Whistling Dove
Whistling Dove

The Whistling Dove male is uniformy green, darker on the back with a conspicuous yellowish green head, white belly and yellow undertail coverts. The female is similar but lacks the distinctive head plumage.
First collected by naturalists from the Challenger Expedition which visited Fiji in 1874, this dove was named after Edgar Layard, the acting British Consul at the time who was one of Fiji's pioneering ornithologists. The dove is rather secretive but It can usually be found by taking one of the trails from the resort up into the bush. Local bush guides are available should you wish to venture far.
Ptilinopus layardi is endemic to the islands of Kadavu and neighbouring Ono in south-west Fiji. In 2000, surveys found this species to be common in evergreen forests, with 53 birds recorded (mostly calling males) in 23.5 hours in a mixed lowland and montane site, and 17 birds in 15 hours at a montane site, equating to 23 birds/km2 and 11 birds/km2 at these sites respectively, mostly calling males.

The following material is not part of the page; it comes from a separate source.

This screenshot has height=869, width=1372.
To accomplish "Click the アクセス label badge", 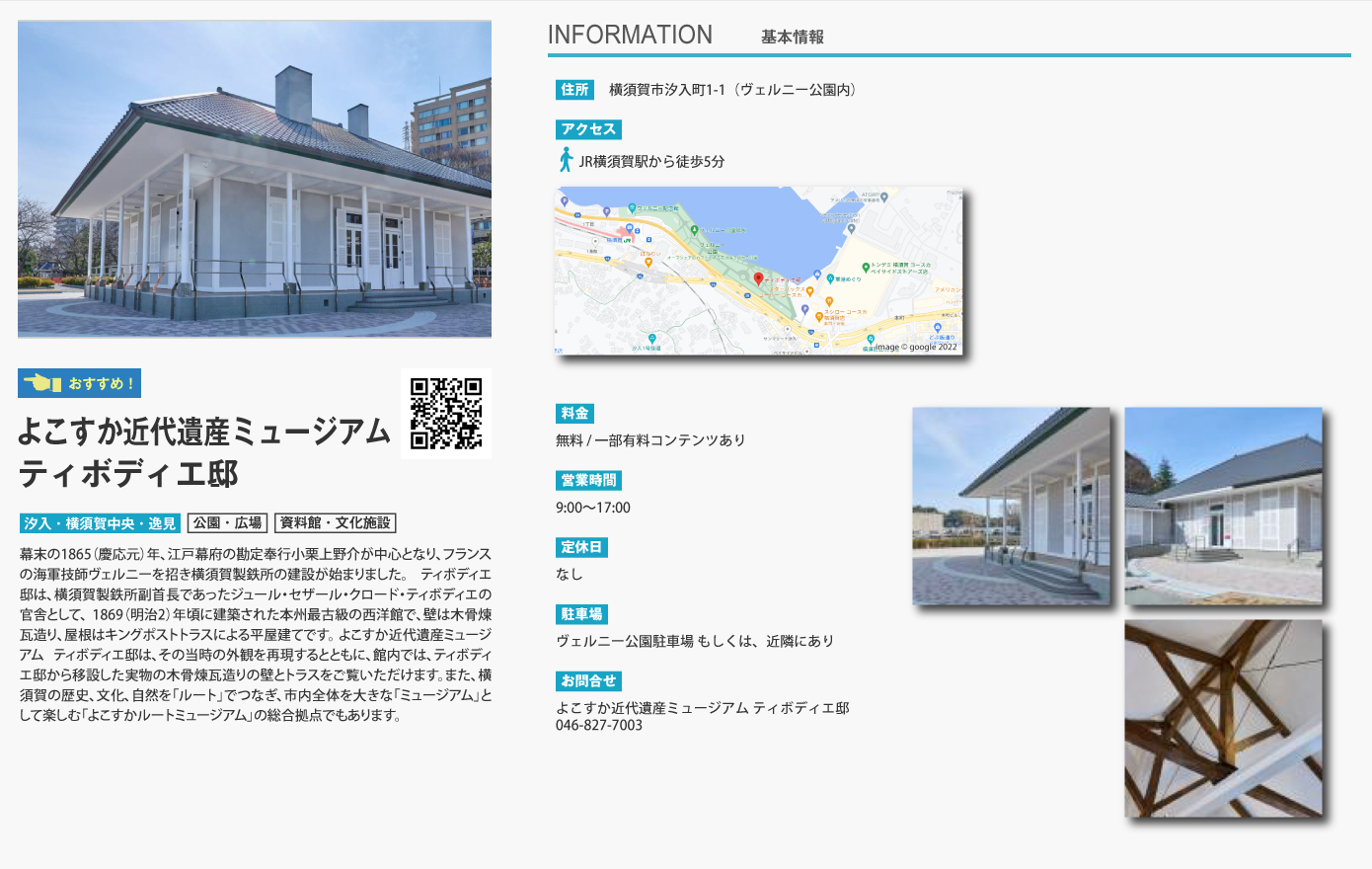I will (x=588, y=129).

There are a number of likely errors in this estimate, especially the number of silent birds overlooked and the species's higher abundance at lower altitudes (where calling males can be as little as 100 m apart.

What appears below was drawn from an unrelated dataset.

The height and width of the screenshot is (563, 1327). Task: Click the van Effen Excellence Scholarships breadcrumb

The area of dense and medium-dense forest on Kadavu is around 225 km2 , suggesting that the total population is around 10,000 birds. However, the species also occurs on the island of Ono which probably constitutes a second sub-population (as this and other Chrysoenas doves are rarely seen flying outside forest and have not been recorded from smaller islands), numbering about 5% of the total population.